Übungstext:
#####

Die Betriebskantine gilt als Auslaufmodell, nicht erst seit der Pandemie. Um ihre Mitarbeiter dorthin zu locken, brauchen Unternehmen neue Ideen.

Harald Wohlfahrt löffelt Suppe. Der 65-Jährige hat als Koch der Schwarzwaldstube mehr Michelin-Sterne eingesammelt als irgendjemand sonst in Deutschland. An einem Mittwoch im vergangenen August aber sitzt er in der Betriebskantine des Dübelherstellers Fischer in Waldachtal - Tischplatten auf Alu-Beinen, mit Lamellen verdunkelte Fenster, weiße Kittel hinter der Ausgabetheke - und probiert die Vorspeise: Karotten-Kokos-Suppe mit Ingwerschaum. Dann serviert eine Mitarbeiterin die Ricotta-Ravioli auf Baby-Blattspinat mit Selleriestroh, Kartoffel-Parmesanschaum und geschmolzenen Tomaten. Wohlfahrt nickt zufrieden. "Sehr gut." Einmal im Monat kocht Wohlfahrt gemeinsam mit dem Fischer-Küchenteam für die 1400 Mitarbeiterinnen und Mitarbeiter am Stammsitz in Waldachtal. "Natürlich konnte das Team auch schon kochen, bevor ich kam. Aber ich kann ihnen beibringen, was die Sterneküche den Betriebsrestaurants voraushat", sagt Wohlfahrt.

#####

Aufgaben:
• 1. Fasse den Text über die Fischer-Kantine in zwei Sätzen zusammen.
• 2. Welche Vorspeise probiert Harald Wohlfahrt laut dem Text über die Fischer-Kantine?
• 3. Schreibe den Text über die Fischer-Kantine im Anschluss an seinen letzten Satz weiter.
Das Material wird zur Bearbeitung nicht gebraucht.

Datenteil:

#####

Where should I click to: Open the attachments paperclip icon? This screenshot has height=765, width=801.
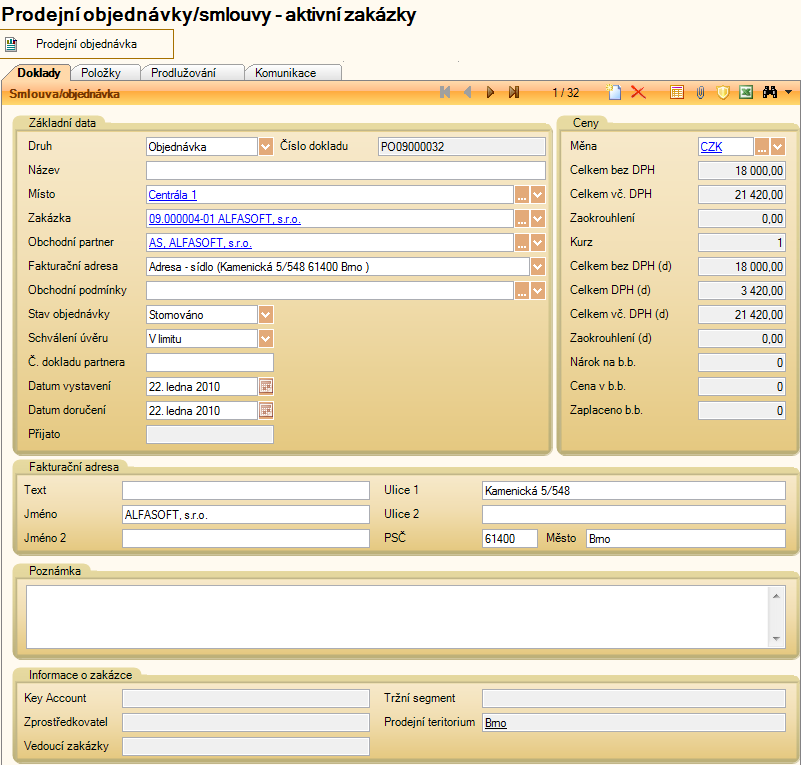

#####

Lösungen:
• 1. Die Betriebskantine gilt als Auslaufmodell, und Unternehmen brauchen neue Ideen, um ihre Mitarbeiter dorthin zu locken. Beim Dübelhersteller Fischer in Waldachtal kocht der Sternekoch Harald Wohlfahrt einmal im Monat mit dem Küchenteam für die 1400 Beschäftigten am Stammsitz und will ihnen beibringen, was die Sterneküche den Betriebsrestaurants voraushat.

• 2. Er probiert Karotten-Kokos-Suppe mit Ingwerschaum.

• 3.
Wie in den meisten Unternehmen des Landes war der Kantinenbetrieb bei Fischer in den vergangenen Monaten eingeschränkt. Nun endet bundesweit die Homeoffice-Pflicht, Mitarbeiter kehren nach und nach ins Büro und damit auch in die Kantinen zurück.

Ein knappes Jahr musste die Kooperation zwischen dem Dübelhersteller aus dem Nordschwarzwald und dem Sternekoch pandemiebedingt pausieren. Spätestens nach den Sommerferien wird Wohlfahrt aber wiederkommen. Er hat den Parmesanschaum nach Waldachtal gebracht - und ist damit gewissermaßen Teil eines Kampfes um die Mittagspause. Laut dem Ernährungsbericht des Bundeslandwirtschaftsministeriums gingen vor Ausbruch der Pandemie nur 16 Prozent der Erwerbstätigen in Deutschland mindestens einmal pro Woche in die Kantine. Drei Jahre zuvor waren es noch 21 Prozent. Und eine im vergangenen Jahr veröffentlichte Studie des Robert Koch-Instituts (RKI) ermittelte: Mehr als jeder Dritte Erwerbstätige mit Zugang zu einer Kantine isst dort nie.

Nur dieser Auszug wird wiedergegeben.